Hydrogen and/or syngas production through combined dry and steam reforming of biogas in a membrane reactor: A thermodynamic study

Abstract

The possibility of valorizing biogas by producing pure H2 and/or syngas while minimizing the net CO2 emissions was analyzed, combining both dry and steam reforming of biogas. For this purpose, a multifunctional membrane reactor (MR) with a hydrogen permselective membrane was used. The MR, which allows obtaining ultra-pure hydrogen in the permeate side, is compared with a conventional reactor (CR). All analyses were performed from thermodynamic equilibrium calculations based on the Gibbs free energy minimization method. The temperature was varied up to 800 °C and 550 °C for the CR and the MR, respectively. The influence of water addition in the feed on the productivity of hydrogen and CO2 reduction was assessed as well. Results showed that the CR is more suitable to obtain syngas with high purity (only CO and H2) because it allows operating at very high temperatures.
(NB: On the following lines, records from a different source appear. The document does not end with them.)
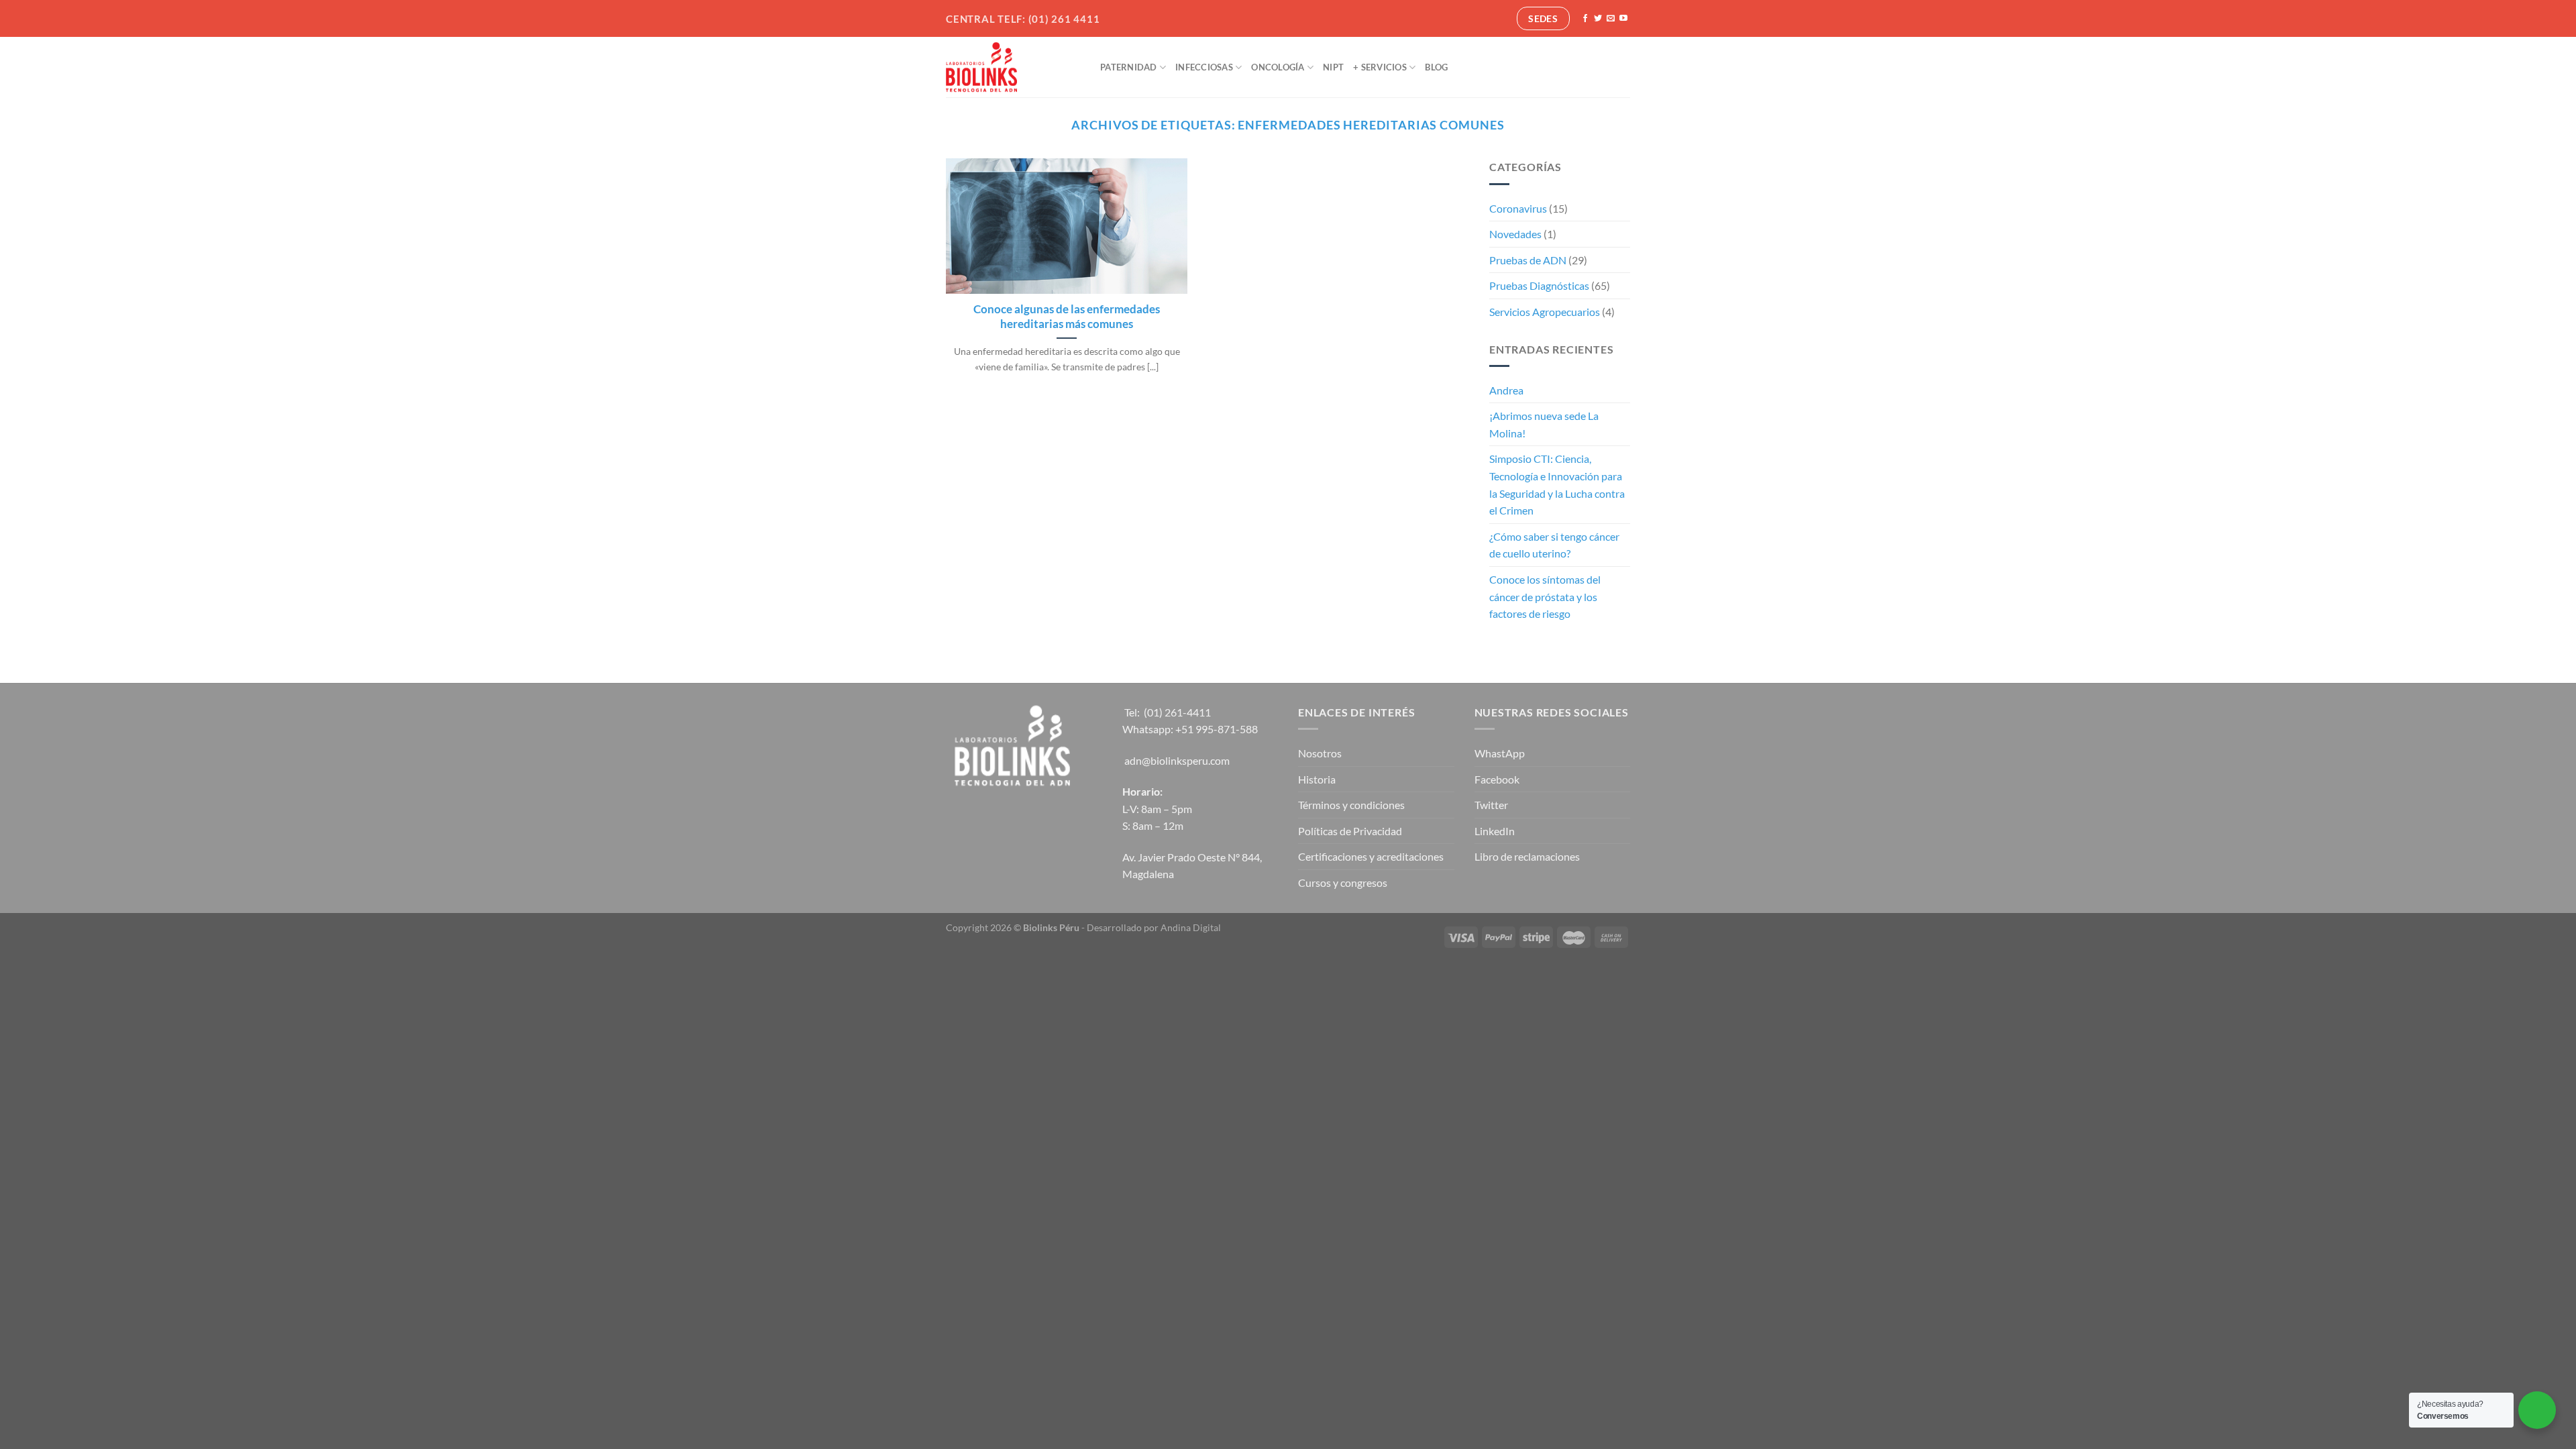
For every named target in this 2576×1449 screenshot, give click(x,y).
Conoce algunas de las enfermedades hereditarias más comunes (1066, 317)
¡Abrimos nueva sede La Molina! (1544, 424)
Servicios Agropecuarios (1544, 311)
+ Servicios (1380, 67)
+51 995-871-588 (1216, 728)
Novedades (1515, 233)
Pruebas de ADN (1527, 260)
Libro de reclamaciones (1527, 856)
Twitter (1491, 804)
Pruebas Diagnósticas (1539, 285)
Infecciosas (1204, 67)
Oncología (1277, 67)
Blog (1436, 67)
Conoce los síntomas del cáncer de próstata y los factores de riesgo (1545, 596)
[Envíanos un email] (1611, 18)
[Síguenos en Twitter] (1598, 18)
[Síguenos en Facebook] (1585, 18)
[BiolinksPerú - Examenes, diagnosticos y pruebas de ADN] (1013, 67)
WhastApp (1499, 753)
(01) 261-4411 (1177, 712)
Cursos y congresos (1342, 882)
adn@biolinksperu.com (1177, 760)
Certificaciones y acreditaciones (1371, 856)
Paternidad (1128, 67)
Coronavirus (1518, 208)
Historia (1317, 779)
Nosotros (1320, 753)
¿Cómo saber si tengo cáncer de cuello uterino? (1554, 545)
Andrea (1506, 390)
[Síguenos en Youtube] (1623, 18)
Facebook (1496, 779)
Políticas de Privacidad (1350, 830)
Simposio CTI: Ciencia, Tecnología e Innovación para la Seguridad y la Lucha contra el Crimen (1557, 484)
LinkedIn (1494, 830)
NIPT (1333, 67)
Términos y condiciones (1351, 804)
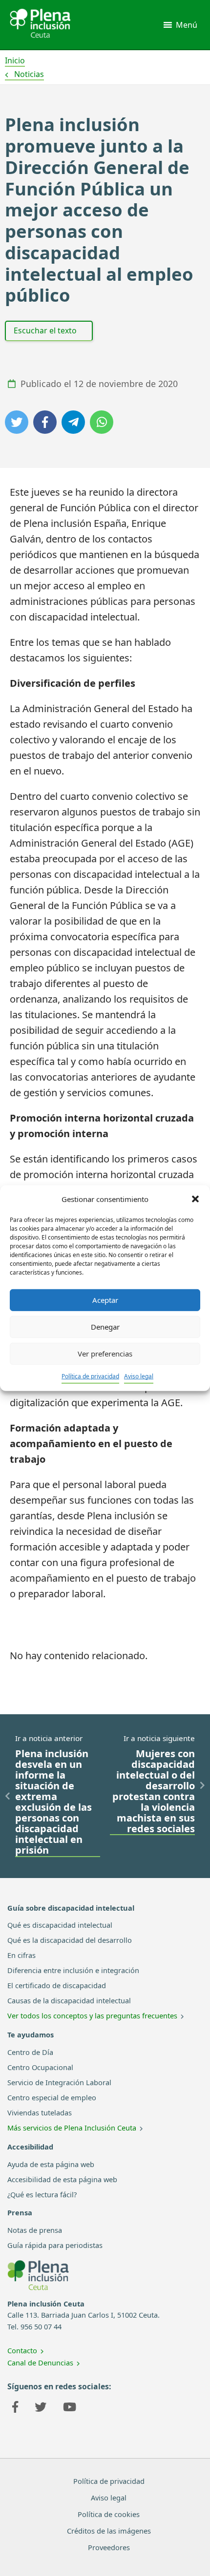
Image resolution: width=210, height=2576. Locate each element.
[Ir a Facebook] (15, 2408)
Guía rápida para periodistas (55, 2245)
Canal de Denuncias (40, 2362)
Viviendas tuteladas (39, 2112)
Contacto (22, 2350)
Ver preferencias (105, 1353)
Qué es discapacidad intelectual (59, 1925)
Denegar (105, 1327)
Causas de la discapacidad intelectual (69, 2000)
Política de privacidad (90, 1376)
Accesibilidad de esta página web (62, 2179)
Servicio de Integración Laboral (59, 2082)
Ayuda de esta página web (50, 2164)
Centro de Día (30, 2052)
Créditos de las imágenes (109, 2531)
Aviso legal (138, 1376)
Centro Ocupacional (40, 2067)
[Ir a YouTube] (69, 2408)
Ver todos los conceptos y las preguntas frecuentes (92, 2015)
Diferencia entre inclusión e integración (73, 1970)
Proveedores (109, 2547)
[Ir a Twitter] (40, 2408)
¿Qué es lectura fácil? (42, 2194)
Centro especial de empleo (51, 2097)
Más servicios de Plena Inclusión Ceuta (71, 2127)
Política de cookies (109, 2514)
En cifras (21, 1955)
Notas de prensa (34, 2230)
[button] (195, 1199)
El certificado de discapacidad (56, 1985)
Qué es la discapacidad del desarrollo (69, 1940)
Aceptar (105, 1300)
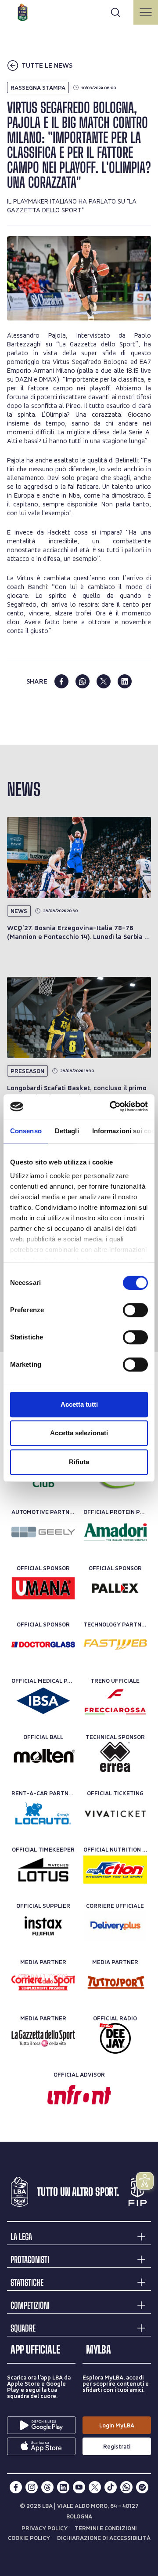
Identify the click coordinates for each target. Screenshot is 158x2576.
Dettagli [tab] (67, 1131)
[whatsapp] (82, 681)
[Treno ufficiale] (115, 1700)
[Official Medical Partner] (43, 1700)
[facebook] (61, 681)
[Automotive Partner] (43, 1532)
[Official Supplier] (43, 1925)
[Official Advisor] (79, 2094)
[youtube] (79, 2487)
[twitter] (104, 681)
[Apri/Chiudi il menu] (145, 12)
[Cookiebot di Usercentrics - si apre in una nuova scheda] (111, 1106)
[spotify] (142, 2487)
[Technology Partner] (115, 1644)
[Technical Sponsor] (115, 1757)
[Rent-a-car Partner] (43, 1813)
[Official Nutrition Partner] (115, 1869)
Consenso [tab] (26, 1131)
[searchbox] (79, 11)
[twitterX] (95, 2487)
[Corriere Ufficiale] (115, 1925)
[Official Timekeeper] (43, 1869)
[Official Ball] (43, 1757)
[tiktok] (110, 2487)
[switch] (135, 1310)
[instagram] (31, 2487)
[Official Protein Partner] (115, 1532)
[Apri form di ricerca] (115, 12)
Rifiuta (79, 1462)
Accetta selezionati (79, 1433)
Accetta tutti (79, 1404)
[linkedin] (125, 681)
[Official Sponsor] (43, 1588)
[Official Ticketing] (115, 1813)
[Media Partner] (43, 1982)
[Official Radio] (115, 2038)
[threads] (47, 2487)
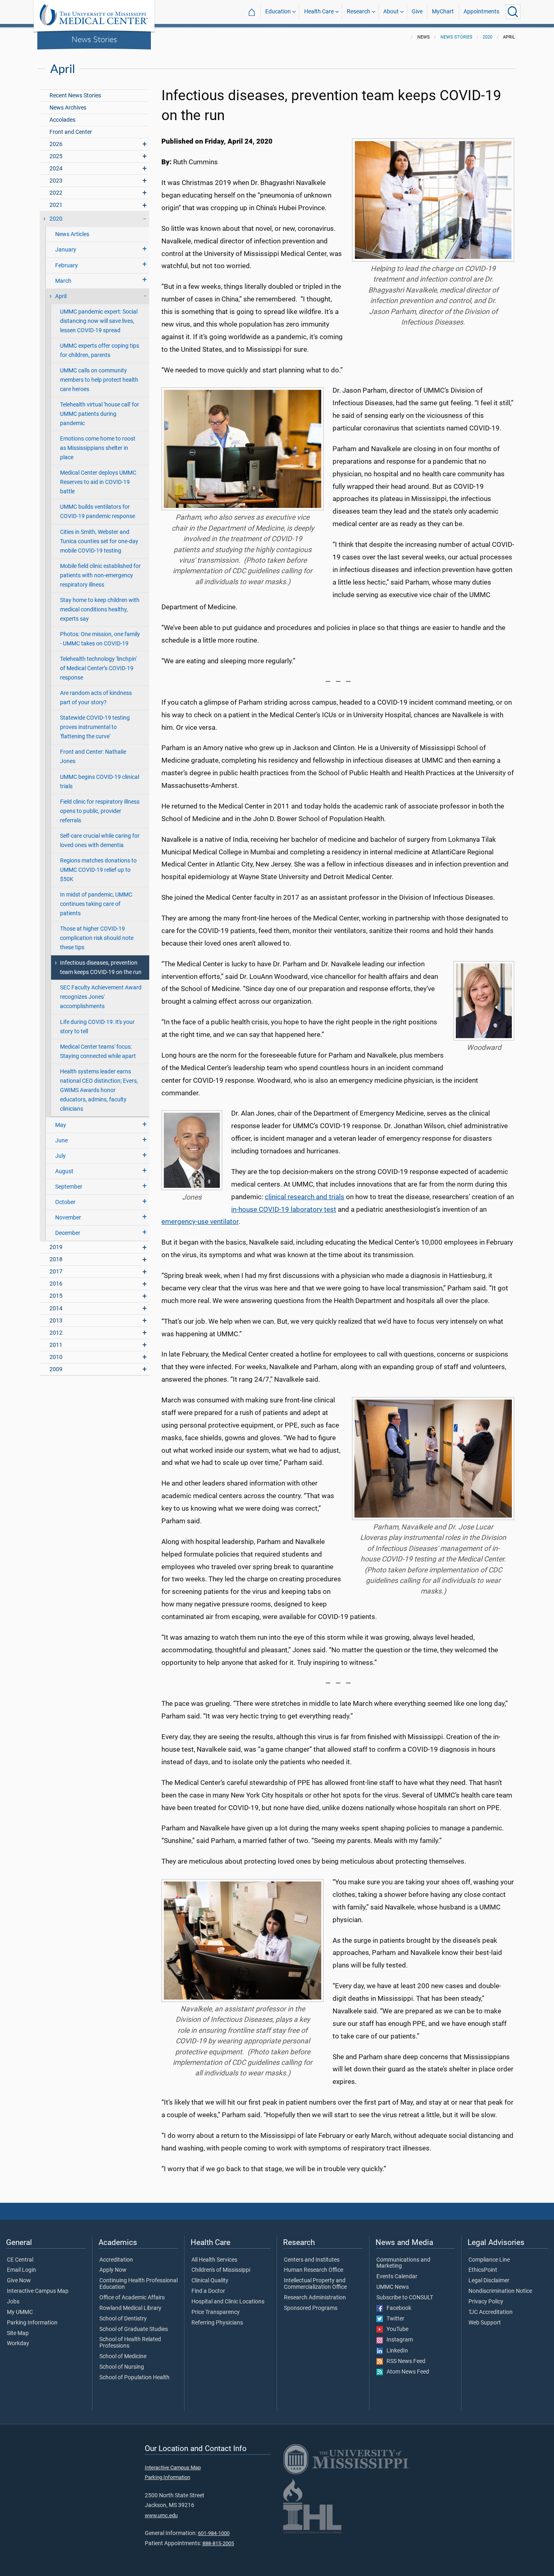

The syngas H2/CO ratio can be adjusted for further applications depending on the co-fed amount of water. However, in the permeate side of the MR high-purity hydrogen with a productivity of 73 mol per 100 mol of biogas fed can be obtained. This productivity is equivalent to an H2 production of 131 kg/h, assuming the biogas generation capacity of an existing landfill plant; still, by CO2 recycling, net CO2 emission can be reduced up to 50%.